Countering illegal trade in WEEE

Only one-third of all e-waste that arises in Europe every year is reported as collected the other two-thirds is unaccounted for or ends up in illegal shipments to other parts of the world, in the waste bin or fly tipped. CWIT - Countering WEEE Illegal Trade - allowed the WEEE Forum to better understand how to account for the ‘parallel flows’, and what measures are most effective in countering illegal or sub-standard operations.

The CWIT project concluded that the mismanagement of discarded electronics within Europe involves a volume 10 times that of e-waste shipped to foreign shores in undocumented exports, following its 2-year investigation into the functioning of the used and waste electronics market.

The project found that in Europe just 35% (3.3 million tonnes of 9.5 million tonnes) of used (but still functioning) and waste electronics and electrical equipment discarded by companies and consumers in 2012 wound up in official collection and recycling systems.

The other discarded electronics - 6.2 million tonnes in all - was either exported, recycled under non-compliant conditions or simply thrown in waste bins.

The study estimated that 1.3 million tonnes of discarded electronics departed the EU in undocumented mixed exports, of which an estimated 30% (about 400,000 tonnes) was electronic waste; and 70% functioning equipment.

In Europe just 35% of used and waste EEE in 2012 wound up in official collection and recycling systems.

More than 10 times the 400,000 tonnes of e-waste exported - some 4.7 million tonnes - was wrongfully mismanaged or illegally traded within Europe itself. The research also found, even in the few EU member states with robust, effective reporting systems, monitoring of de-pollution efforts and up-to-standard treatment conditions are not always securely in place.

The widespread theft of valuable components such as circuit boards and precious metals from waste electronics results in a serious loss of materials and resources for compliant waste processors in Europe. This annual estimated loss is valued at between €800 million and €1.7 billion (US $877 million to $1.86 billion).

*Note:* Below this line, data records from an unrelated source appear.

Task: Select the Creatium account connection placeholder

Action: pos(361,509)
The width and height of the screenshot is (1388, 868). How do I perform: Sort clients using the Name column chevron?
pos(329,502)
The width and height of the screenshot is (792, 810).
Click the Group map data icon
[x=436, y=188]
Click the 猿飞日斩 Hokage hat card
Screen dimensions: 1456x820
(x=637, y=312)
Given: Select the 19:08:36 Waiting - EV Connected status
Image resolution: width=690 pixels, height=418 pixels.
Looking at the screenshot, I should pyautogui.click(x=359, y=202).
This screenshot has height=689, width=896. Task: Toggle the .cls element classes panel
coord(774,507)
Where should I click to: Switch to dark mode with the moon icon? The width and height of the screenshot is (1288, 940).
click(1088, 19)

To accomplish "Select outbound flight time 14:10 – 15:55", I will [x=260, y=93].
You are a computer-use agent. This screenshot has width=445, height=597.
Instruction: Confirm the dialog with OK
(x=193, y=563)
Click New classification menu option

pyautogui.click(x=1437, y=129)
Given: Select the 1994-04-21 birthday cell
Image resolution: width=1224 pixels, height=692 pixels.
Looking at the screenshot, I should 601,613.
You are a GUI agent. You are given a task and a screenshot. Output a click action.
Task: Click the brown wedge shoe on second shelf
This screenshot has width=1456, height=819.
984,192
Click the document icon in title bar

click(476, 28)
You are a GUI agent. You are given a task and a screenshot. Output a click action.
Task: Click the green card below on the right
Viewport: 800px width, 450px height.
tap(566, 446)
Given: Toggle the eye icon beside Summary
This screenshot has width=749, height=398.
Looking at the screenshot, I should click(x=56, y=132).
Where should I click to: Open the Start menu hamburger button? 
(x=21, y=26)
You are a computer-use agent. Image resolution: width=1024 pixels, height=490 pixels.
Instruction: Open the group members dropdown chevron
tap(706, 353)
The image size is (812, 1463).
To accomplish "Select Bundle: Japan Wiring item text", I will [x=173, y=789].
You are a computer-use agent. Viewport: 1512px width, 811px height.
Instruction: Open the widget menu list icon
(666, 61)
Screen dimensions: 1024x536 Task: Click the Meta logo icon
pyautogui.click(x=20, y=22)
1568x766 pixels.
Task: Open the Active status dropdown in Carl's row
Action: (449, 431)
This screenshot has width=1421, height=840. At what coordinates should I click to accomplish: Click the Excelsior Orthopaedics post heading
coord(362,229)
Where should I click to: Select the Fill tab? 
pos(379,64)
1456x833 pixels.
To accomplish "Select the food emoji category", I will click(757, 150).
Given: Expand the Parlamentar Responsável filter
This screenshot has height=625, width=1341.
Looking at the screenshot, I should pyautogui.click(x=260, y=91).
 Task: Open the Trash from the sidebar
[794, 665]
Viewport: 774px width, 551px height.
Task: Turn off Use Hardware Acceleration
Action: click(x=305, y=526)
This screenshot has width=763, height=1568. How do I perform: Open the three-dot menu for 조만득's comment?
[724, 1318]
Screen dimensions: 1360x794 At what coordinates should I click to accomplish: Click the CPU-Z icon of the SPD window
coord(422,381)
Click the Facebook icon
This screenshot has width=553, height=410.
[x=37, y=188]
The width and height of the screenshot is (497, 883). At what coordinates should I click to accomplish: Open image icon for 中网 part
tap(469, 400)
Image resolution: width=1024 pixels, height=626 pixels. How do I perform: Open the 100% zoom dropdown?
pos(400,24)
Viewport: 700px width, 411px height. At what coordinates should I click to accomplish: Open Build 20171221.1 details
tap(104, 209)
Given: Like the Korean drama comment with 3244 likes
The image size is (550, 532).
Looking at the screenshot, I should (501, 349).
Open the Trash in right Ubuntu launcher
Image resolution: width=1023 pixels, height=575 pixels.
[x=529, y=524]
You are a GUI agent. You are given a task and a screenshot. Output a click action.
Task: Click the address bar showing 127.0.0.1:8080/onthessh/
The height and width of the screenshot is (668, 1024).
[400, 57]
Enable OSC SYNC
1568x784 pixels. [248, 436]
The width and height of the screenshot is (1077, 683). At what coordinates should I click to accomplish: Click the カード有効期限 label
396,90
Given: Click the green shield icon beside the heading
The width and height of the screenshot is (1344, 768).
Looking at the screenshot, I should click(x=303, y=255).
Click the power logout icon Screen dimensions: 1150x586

Avoided costs of compliance with EU regulations (mainly de-pollution), is estimated at €150 million to €600 million (US $165 million to $658 million) annually.

The project was funded by the EU under the Seventh Framework Programme for Research and Technological Development and was undertaken by INTERPOL, United Nations University (UNU), United Nations Interregional Crime and Justice Research Institute, the WEEE Forum, the Cross Border Research Association, Zanasi & Partners and Compliance and Risks.